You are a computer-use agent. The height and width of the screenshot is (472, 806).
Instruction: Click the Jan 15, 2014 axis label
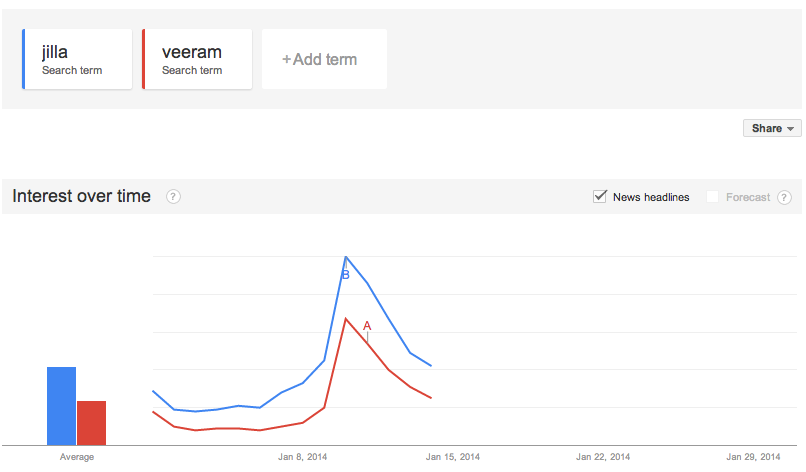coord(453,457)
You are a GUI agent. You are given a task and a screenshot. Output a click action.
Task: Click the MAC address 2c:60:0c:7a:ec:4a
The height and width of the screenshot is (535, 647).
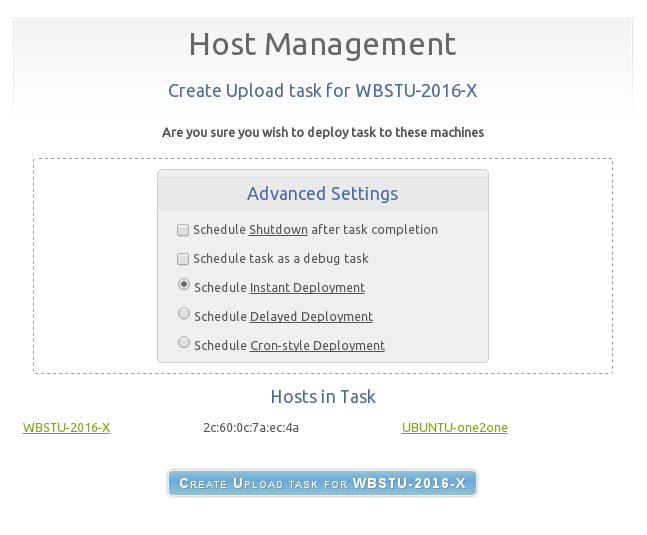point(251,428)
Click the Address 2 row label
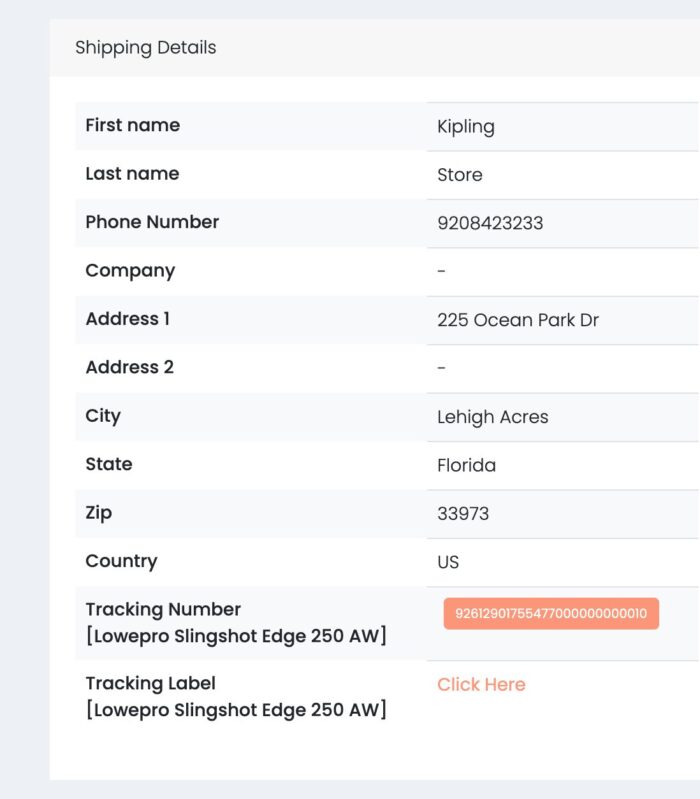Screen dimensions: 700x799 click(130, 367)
......
• [DIRECTIONS]: Wherever the string "agent" appears in the records above, copy the line it sits in.

• [OUTPUT FOR THIS TASK]:
You are a computer-use agent. The height and width of the screenshot is (472, 806).
You are a GUI agent. You are given a task and a screenshot. Output a click action.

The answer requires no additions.